The full author list is: Bertie Vidgen (The Alan Turing Institute), Tristan Thrush (Facebook AI Research), Zeerak Waseem (University of Sheffield) and Douwe Kiela (Facebook AI Research). This paper is an output of the Dynabench project: https://dynabench.org/tasks/5#overall
Dataset descriptions
v0.2.2.csv is the full dataset used in our ACL paper.
v0.2.3.csv removes duplicate entries, all of which occurred in round 1. Duplicates come from two sources: (1) annotators entering the same content multiple times and (2) different annotators entering the same content. The duplicates are interesting for understanding the annotation process, and the challenges of dynamically generating datasets. However, they are likely to be less useful for training classifiers and so are removed in v0.2.3. We did not lower case the text before removing duplicates as capitalisations contain potentially useful signals.
Overview
The Dynamically Generated Hate Speech Dataset is provided in one table.

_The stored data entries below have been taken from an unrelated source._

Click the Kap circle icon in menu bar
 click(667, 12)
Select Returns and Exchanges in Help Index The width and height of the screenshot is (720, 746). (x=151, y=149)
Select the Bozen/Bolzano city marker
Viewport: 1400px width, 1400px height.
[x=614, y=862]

'acl.id' is the unique ID of the entry.
'Text' is the content which has been entered. All content is synthetic.
'Label' is a binary variable, indicating whether or not the content has been identified as hateful. It takes two values: hate, nothate.
'Type' is a categorical variable, providing a secondary label for hateful content. For hate it can take five values: Animosity, Derogation, Dehumanization, Threatening and Support for Hateful Entities. Please see the paper for more detail. For nothate the 'type' is 'none'. In round 1 the 'type' was not given and is marked as 'notgiven'.
'Target' is a categorical variable, providing the group that is attacked by the hate. It can include intersectional characteristics and multiple groups can be identified. For nothate the type is 'none'. Note that in round 1 the 'target' was not given and is marked as 'notgiven'.
'Level' reports whether the entry is original content or a perturbation.
'Round' is a categorical variable. It gives the round of data entry (1, 2, 3 or 4) with a letter for whether the entry is original content ('a') or a perturbation ('b'). Perturbations were not made for round 1.
'Round.base' is a categorical variable. It gives the round of data entry, indicated with just a number (1, 2, 3 or 4).
'Split' is a categorical variable. it gives the data split that the entry has been assigned to. This can take the values 'train', 'dev' and 'test'. The choice of splits is explained in the paper.
'Annotator' is a categorical variable. It gives the annotator who entered the content. Annotator IDs are random alphanumeric strings. There are 20 annotators in the dataset.
'acl.id.matched' is the ID of the matched entry, connecting the original (given in 'acl.id') and the perturbed version.
For identities (recorded under 'Target') we use shorthand labels to constructed the dataset, which can be converted (and grouped) as follows:
none -> for non hateful entries
NoTargetRecorded -> for hateful entries with no target recorded
mixed -> Mixed race background
ethnic minority -> Ethnic Minorities
indig -> Indigenous people
indigwom -> Indigenous Women
non-white -> Non-whites (attacked as 'non-whites', rather than specific non-white groups which are generally addressed separately)
trav -> Travellers (including Roma, gypsies)
bla -> Black people
blawom -> Black women
blaman -> Black men
african -> African (all 'African' attacks will also be an attack against Black people)
jew -> Jewish people
mus -> Muslims
muswom -> Muslim women
wom -> Women
trans -> Trans people
gendermin -> Gender minorities,
bis -> Bisexual
gay -> Gay people (both men and women)
gayman -> Gay men
gaywom -> Lesbians
dis -> People with disabilities
working -> Working class people
old -> Elderly people
asi -> Asians
asiwom -> Asian women
east -> East Asians
south -> South Asians (e.g. Indians)
chinese -> Chinese people
pak -> Pakistanis
arab -> Arabs, including people from the Middle East
immig -> Immigrants
asylum -> Asylum seekers
ref -> Refguees
for -> Foreigners
eastern european -> Eastern Europeans
russian -> Russian people
pol -> Polish people
hispanic -> Hispanic people, including latinx and Mexicans
nazi -> Nazis ('Support' type of hate)
hitler -> Hitler ('Support' type of hate)
Code
Code was implemented using hugging face transformers library.